Multiscale modal analysis of an oscillating impinging gas jet

• Published in: Experimental thermal and fluid science Vol. 91; pp. 256 - 276
• Main Authors: Mendez, M.A., Scelzo, M.T., Buchlin, J.-M.
• Format: Journal Article
• Language: English
• Published: Philadelphia Elsevier Inc 01.02.2018; Elsevier Science Ltd
• Subjects: Configurations; Confinement; Cooling; Correlation analysis; Coupled modes; Decomposition; Deformation mechanisms; Dynamic masks for TR-PIV; Feedback; Flow visualization; Fluid dynamics; Fluid flow; Fluid mechanics; Formability; Frequency analysis; Frequency dependence; Gas jets; Heat transfer; Image processing; Incompressible flow; Interfaces; Jet flow; Modal analysis; Multiresolution analysis; Multiscale analysis; Multiscale modal analysis; Nozzles; Particle image velocimetry; Proper Orthogonal Decomposition; Proper Orthogonal Decomposition (POD); Self-sustained oscillations of jet flows; Stagnation point; Time-frequency analysis; Velocity measurement; Wavelet analysis; Self-sustained oscillations of jet flows; Multiscale modal analysis; Dynamic masks for TR-PIV; Proper Orthogonal Decomposition (POD)

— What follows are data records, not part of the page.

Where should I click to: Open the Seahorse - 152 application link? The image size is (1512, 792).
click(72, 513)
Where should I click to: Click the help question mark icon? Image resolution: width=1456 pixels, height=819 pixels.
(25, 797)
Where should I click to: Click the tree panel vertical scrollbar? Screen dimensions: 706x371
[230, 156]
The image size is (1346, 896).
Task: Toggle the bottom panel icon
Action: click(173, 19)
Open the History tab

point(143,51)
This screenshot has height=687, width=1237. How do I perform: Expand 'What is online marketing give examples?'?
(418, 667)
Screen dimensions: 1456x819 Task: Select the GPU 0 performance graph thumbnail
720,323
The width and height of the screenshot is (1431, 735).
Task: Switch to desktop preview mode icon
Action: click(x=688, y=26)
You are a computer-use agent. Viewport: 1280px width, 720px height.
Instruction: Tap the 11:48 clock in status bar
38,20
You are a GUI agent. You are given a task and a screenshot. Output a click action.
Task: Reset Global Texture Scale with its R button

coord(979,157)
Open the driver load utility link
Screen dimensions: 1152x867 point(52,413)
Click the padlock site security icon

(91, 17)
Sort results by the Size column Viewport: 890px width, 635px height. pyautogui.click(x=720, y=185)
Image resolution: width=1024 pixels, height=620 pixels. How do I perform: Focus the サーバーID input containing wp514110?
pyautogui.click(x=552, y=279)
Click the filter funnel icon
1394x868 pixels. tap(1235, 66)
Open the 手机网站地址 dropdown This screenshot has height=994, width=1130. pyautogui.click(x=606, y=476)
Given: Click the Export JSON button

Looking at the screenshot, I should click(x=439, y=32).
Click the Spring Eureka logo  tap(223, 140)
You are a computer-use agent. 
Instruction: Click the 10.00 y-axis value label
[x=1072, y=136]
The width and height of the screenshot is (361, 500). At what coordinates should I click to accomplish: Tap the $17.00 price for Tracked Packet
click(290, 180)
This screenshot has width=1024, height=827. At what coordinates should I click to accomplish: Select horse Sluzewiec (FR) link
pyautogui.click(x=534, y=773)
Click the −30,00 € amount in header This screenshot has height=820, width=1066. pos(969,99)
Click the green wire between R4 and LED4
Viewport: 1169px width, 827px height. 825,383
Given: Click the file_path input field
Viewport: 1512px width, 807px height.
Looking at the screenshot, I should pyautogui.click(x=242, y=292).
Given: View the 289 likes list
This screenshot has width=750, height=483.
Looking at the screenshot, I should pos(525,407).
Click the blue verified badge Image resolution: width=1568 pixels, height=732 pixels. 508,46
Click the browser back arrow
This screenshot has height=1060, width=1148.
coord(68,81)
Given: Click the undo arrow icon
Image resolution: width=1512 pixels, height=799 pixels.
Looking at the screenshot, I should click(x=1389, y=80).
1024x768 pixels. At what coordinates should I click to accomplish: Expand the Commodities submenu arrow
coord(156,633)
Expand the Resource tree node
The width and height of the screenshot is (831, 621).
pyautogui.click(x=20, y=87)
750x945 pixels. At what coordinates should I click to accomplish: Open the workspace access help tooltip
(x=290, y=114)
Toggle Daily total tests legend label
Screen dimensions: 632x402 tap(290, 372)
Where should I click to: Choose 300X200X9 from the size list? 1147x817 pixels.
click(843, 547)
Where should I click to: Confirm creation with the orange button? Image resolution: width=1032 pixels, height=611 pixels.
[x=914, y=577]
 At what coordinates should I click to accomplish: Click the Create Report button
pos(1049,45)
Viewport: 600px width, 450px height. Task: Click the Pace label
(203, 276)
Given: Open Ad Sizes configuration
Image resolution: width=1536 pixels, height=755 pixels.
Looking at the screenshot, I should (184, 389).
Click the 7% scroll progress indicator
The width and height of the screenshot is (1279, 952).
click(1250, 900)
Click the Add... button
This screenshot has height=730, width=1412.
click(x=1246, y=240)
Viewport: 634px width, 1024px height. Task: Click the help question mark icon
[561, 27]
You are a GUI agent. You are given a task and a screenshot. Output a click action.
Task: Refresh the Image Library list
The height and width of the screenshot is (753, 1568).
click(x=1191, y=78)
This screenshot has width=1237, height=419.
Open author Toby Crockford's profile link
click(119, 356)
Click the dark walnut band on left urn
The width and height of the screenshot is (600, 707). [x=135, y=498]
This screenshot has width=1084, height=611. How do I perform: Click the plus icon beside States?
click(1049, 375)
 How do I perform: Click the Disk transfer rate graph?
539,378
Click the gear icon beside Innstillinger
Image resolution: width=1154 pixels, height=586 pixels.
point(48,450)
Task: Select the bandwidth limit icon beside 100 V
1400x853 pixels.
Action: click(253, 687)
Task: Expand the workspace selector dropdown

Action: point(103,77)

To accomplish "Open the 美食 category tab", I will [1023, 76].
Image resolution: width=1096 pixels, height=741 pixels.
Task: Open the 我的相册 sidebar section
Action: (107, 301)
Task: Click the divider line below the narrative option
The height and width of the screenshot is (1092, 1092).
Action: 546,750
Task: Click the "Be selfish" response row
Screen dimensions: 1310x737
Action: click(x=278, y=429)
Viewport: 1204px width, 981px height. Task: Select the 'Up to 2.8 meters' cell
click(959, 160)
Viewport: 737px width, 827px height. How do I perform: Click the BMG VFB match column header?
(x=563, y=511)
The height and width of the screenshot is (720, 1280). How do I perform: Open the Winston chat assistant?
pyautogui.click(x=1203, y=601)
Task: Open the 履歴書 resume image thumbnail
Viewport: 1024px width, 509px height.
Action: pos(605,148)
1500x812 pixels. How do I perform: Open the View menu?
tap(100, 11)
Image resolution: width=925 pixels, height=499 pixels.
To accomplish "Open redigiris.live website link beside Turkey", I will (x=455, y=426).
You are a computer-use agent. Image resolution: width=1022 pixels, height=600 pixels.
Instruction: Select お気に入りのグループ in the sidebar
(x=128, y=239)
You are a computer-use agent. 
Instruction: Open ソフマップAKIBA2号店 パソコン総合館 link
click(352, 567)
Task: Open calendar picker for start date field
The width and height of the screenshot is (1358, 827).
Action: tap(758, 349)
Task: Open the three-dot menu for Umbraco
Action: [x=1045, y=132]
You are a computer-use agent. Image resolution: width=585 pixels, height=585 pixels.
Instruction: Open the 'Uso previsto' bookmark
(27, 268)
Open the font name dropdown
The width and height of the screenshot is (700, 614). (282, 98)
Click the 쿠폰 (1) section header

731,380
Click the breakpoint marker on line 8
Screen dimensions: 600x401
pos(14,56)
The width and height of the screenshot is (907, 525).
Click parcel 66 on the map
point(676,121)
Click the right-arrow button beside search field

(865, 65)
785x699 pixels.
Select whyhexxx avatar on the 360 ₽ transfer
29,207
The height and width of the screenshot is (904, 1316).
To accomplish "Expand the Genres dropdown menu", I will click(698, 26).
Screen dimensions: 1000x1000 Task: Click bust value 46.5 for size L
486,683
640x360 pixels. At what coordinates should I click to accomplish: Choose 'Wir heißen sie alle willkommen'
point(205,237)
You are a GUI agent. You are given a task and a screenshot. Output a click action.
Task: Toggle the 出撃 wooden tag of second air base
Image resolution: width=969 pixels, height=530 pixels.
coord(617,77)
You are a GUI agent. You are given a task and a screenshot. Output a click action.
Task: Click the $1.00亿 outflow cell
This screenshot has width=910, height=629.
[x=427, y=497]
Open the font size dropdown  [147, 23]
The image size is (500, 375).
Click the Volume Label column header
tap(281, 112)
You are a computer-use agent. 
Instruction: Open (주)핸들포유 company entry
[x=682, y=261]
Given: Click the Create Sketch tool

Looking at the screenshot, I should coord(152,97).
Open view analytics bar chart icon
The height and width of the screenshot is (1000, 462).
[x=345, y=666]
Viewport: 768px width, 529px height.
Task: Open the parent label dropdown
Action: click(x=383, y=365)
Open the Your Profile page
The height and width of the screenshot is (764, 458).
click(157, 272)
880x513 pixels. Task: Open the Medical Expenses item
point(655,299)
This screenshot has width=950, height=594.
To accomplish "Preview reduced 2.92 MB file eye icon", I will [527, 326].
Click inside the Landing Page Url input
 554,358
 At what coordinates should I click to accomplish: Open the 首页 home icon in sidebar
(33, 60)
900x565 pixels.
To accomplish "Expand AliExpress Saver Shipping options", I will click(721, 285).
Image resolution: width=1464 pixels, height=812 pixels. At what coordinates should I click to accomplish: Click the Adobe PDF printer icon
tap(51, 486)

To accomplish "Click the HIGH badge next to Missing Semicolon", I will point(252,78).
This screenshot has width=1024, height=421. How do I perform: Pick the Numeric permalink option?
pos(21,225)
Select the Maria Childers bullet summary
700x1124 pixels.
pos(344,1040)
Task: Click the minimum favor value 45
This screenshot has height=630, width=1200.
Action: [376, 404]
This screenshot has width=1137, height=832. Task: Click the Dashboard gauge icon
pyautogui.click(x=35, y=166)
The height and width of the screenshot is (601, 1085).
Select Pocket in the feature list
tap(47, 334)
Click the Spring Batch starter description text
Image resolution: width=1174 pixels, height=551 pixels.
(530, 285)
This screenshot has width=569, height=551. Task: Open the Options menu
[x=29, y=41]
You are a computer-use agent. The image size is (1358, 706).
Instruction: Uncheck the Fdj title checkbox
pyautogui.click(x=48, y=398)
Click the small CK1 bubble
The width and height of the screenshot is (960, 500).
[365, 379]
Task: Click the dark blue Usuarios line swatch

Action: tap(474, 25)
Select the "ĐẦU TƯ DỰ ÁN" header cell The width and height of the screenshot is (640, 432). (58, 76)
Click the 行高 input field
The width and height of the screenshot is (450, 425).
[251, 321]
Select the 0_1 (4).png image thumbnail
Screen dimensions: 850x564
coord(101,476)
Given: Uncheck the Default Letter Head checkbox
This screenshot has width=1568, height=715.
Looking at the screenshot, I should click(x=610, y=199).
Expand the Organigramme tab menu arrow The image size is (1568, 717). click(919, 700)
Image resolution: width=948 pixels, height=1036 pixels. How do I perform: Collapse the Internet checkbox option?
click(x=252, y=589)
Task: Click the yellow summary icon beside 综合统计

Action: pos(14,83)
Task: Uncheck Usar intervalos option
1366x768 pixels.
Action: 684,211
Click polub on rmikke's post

• ISSN: 0894-1777; 1879-2286
• DOI: 10.1016/j.expthermflusci.2017.10.032

•A 2D oscillating jet impinging on a pulsing interface is characterized experimentally.•Algorithms for detecting jet flow and interface in HSV/TR-PIV videos are presented.•Continuous Wavelet Transform is used for time–frequency analysis of the oscillation.•TR-PIV fields are processed with a new data-driven decomposition referred to as mPOD.•The mPOD reveals a large scale and a fine scale response of the jet flow. Oscillating impinging gas jets are encountered in many flow configurations, including fluidic devices, jet flow discharges into cavities and jet impinging onto deformable interfaces. For an incompressible flow, the self-sustained mechanism is referred to as hydrodynamic feedback and it is linked to the interaction between the flow field and its geometric confinement. This work presents an experimental characterization of the flow structures responsible for the hydrodynamic feedback, considering both a steady confinement and a pulsing confinement. The selected configuration consists of a planar gas jet impinging on an asymmetric interface consisting of a flat wall on one side of the stagnation region and bidimensional bump on the other. This bump is fixed in the steady condition and pulses in the unsteady conditions. Jet oscillation and interface tracking are carried out by means of high-speed flow visualization and image processing, combined with a time-frequency analysis in the Fourier and Wavelet spaces. The flow field is characterized via Time-Resolved Particle Image Velocimetry (TR-PIV) and analyzed with a novel modal decomposition, referred to as multi-scale Proper Orthogonal Decomposition (mPOD). This decomposition uses multiresolution analysis (MRA) on the correlation matrix to produce a set of PODs at multiple scales. Two physical mechanisms of the hydrodynamic feedback have been captured at largely different scales and the dynamic of their characteristic flow structures is presented. The first, referred to as fluidic mode, consists of a self-sustained oscillation of the impinging jet; the second, referred to as coupled mode, consists of a periodic downward deflection of the impinging jet, at the frequency of the interface pulsation.